What is needed: Whenever the string "agent" appears in a line below, please copy the line out.

Material shown:
-------------------------

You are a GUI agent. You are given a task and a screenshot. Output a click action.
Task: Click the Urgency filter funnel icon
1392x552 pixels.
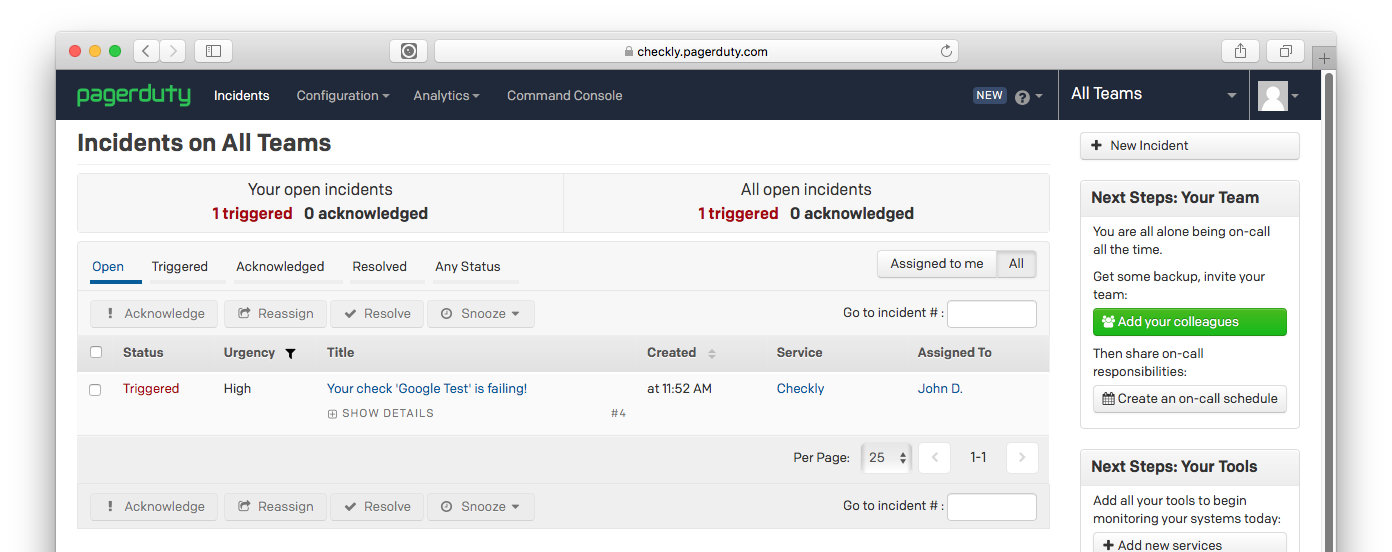pyautogui.click(x=290, y=353)
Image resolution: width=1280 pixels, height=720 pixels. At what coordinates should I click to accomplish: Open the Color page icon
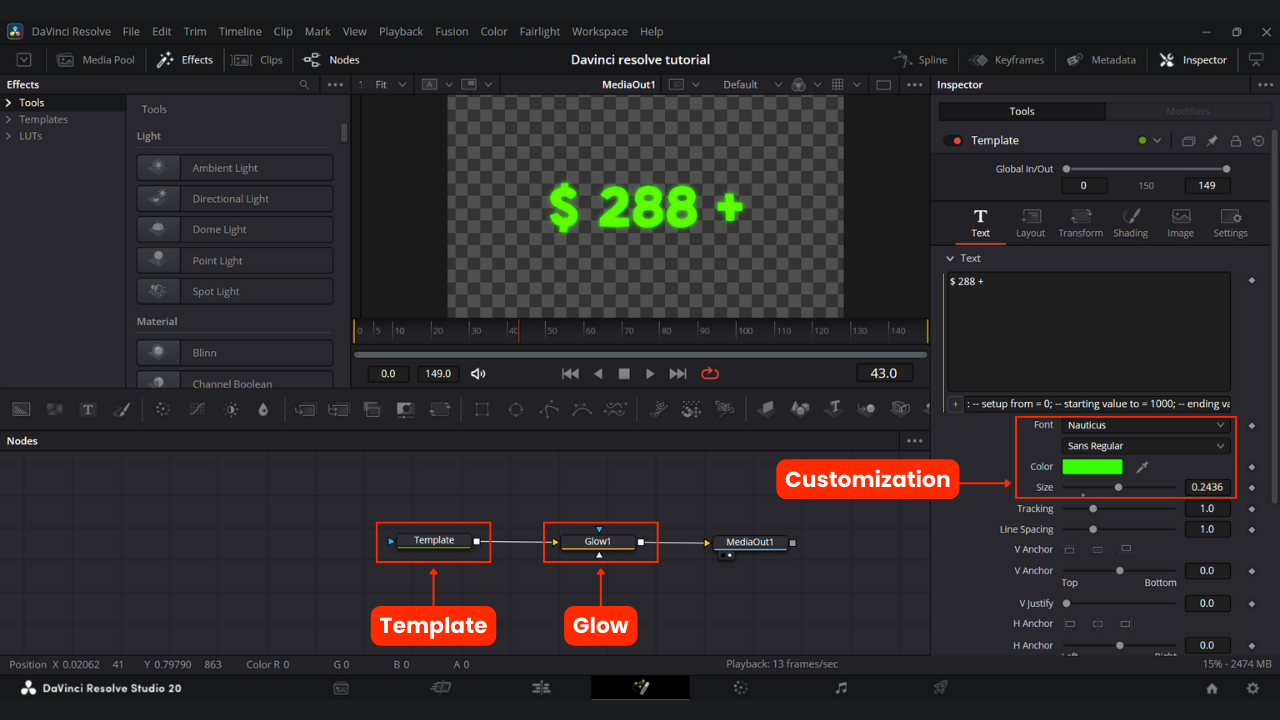tap(740, 688)
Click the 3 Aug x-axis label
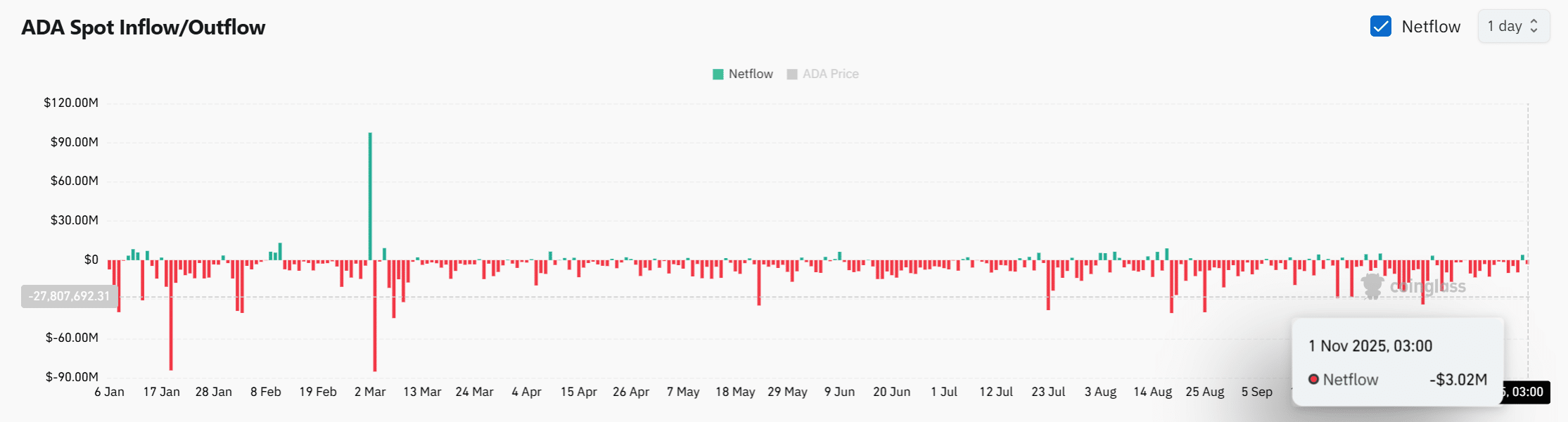The height and width of the screenshot is (422, 1568). [x=1100, y=392]
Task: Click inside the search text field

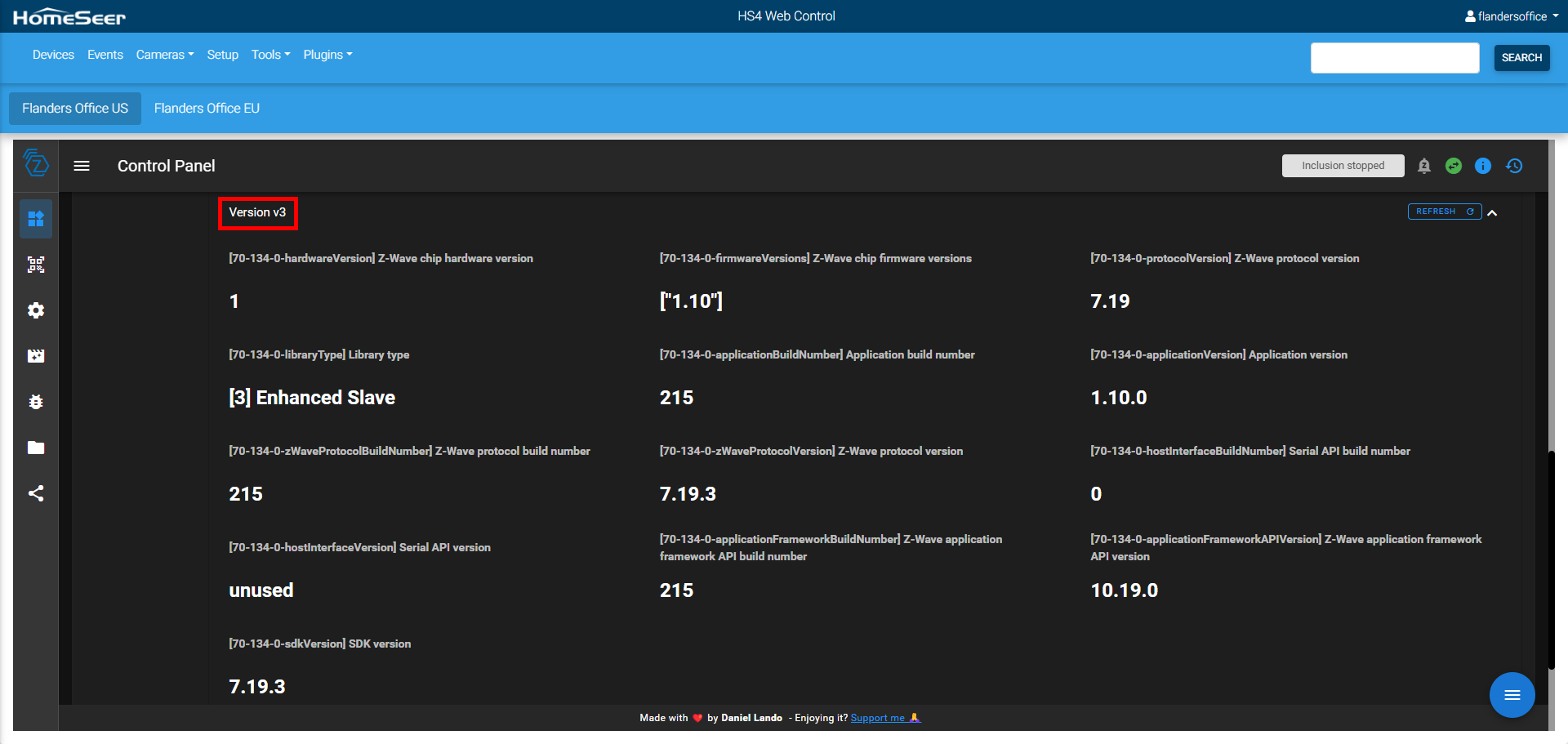Action: [x=1394, y=58]
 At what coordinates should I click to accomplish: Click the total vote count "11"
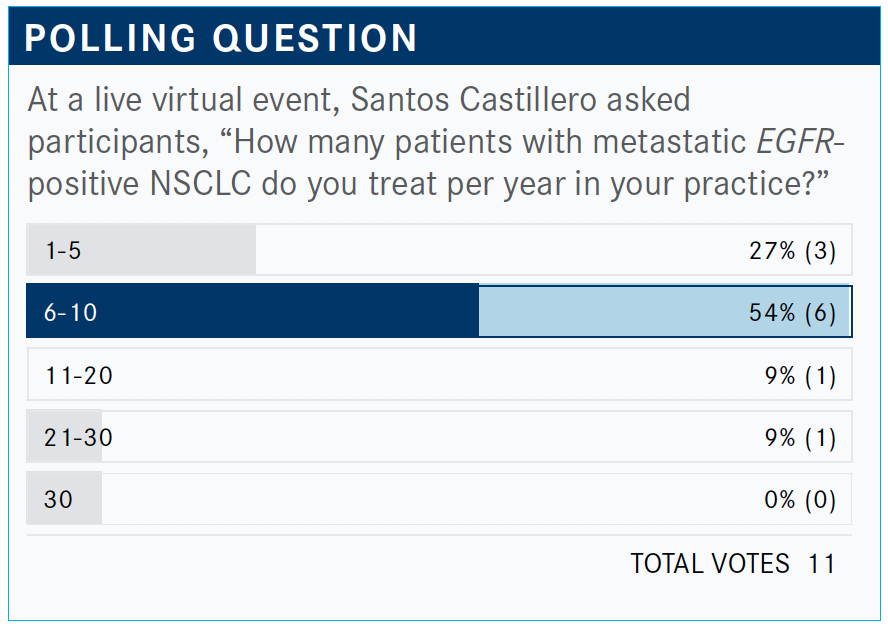point(821,563)
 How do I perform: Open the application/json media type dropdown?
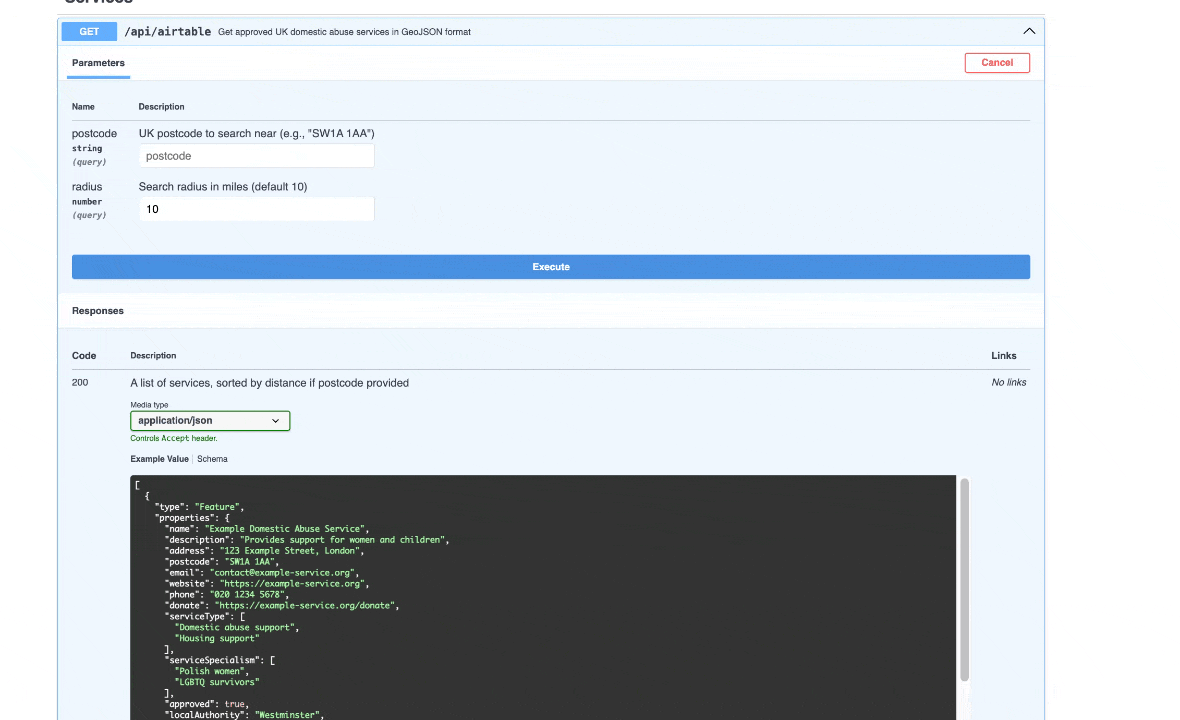(x=210, y=421)
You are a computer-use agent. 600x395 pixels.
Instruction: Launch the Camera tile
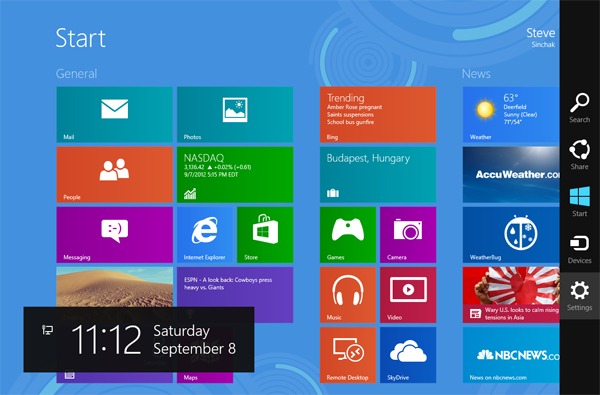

-------------------------

Result of this exercise:
You are a GUI agent. You are given a task and a screenshot. Output a click action.
You are a computer-use agent. 600x395 pixels.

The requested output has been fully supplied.